In a stunning feat, Microsoft's stock market value crossed the coveted $3 trillion mark for the first time on Wednesday, solidifying its position as the world's second most valuable company, hot on the heels of tech giant Apple.
Microsoft and Apple have been engaged in a gripping battle for the top spot as the most capitalised stock on Wall Street since the beginning of the year. Earlier this month, the software giant briefly claimed the throne from the iPhone maker, only to settle back into second place.

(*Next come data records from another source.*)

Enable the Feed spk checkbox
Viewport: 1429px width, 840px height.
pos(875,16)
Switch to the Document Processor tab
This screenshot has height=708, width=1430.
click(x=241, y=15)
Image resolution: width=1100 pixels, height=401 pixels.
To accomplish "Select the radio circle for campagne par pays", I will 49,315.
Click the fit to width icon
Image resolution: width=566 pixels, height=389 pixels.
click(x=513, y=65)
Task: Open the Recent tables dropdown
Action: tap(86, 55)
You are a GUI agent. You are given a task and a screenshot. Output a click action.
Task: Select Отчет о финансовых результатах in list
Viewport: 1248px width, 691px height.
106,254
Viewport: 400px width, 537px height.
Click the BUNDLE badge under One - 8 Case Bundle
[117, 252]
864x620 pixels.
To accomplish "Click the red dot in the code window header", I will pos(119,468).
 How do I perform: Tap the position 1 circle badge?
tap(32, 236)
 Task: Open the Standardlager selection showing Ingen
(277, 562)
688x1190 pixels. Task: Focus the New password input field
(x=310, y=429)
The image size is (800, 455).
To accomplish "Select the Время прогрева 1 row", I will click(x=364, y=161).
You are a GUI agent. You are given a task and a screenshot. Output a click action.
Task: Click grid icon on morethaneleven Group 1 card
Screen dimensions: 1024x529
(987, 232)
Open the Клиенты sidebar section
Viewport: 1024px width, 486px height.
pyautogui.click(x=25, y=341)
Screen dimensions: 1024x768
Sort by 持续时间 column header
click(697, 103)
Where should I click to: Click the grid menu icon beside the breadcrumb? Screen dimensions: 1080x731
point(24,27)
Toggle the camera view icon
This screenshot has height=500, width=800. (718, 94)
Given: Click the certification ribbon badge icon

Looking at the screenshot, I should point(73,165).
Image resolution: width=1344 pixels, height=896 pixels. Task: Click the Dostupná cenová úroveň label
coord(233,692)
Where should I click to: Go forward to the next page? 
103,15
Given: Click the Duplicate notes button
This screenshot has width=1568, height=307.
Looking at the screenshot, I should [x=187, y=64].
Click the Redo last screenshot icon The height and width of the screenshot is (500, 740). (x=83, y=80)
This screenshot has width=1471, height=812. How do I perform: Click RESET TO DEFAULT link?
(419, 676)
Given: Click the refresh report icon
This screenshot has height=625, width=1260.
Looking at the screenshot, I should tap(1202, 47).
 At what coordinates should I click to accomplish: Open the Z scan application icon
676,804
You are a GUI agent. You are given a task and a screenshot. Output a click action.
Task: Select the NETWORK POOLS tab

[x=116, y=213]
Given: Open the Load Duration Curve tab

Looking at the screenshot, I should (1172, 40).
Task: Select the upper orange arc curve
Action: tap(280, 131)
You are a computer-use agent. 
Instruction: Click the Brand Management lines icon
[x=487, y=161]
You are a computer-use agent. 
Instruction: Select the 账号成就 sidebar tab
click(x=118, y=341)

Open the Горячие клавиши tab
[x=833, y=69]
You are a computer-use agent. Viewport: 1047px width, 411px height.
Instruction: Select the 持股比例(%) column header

Shares of Microsoft reached a historic high of $405.63, marking a 1.7% surge that propelled the company's market capitalization over the $3 trillion threshold. However, the closing bell saw Microsoft finishing at $402.56, just shy of the crucial $403.65 mark that would have firmly kept it above the $3 trillion milestone.
Apple's resilience
In contrast, Apple experienced a minor setback as its shares retreated by 0.35%, closing at $194.50. Despite this dip, Apple's market value stands strong at $3 trillion, maintaining its lead in the ongoing duel for supremacy.
Microsoft's ascendancy is attributed in part to its strategic investments, notably in ChatGPT maker OpenAI. The company is recognized as a frontrunner in the competitive race for market dominance in the deployment of generative artificial intelligence (AI). This places Microsoft in direct competition with tech heavyweights like Google, Amazon, Oracle, and Meta Platforms.
OpenAI's impact on Microsoft's innovations
Leveraging OpenAI's cutting-edge technology, Microsoft has introduced advanced versions of its flagship productivity software products. Additionally, the revamped Bing search engine, powered by OpenAI, is poised to pose a formidable challenge to Google's search dominance.
While Microsoft rides the wave of AI optimism, Apple faces headwinds in the form of slowing demand for its iPhones, especially in the crucial Chinese market. The company is resorting to rare discounts to boost sales amid fierce competition from local rivals such as Huawei Technologies.
Analysts covering Microsoft's stock express bullish sentiments, with a median price target of $425. This marks an increase from $415 just a month ago. The consensus among analysts is a resounding "buy." In 2023, Microsoft shares surged nearly 57%, and the momentum continues with a 7% increase this year. In comparison, Apple's stock rose by 48% last year and shows a modest 1% uptick year-to-date.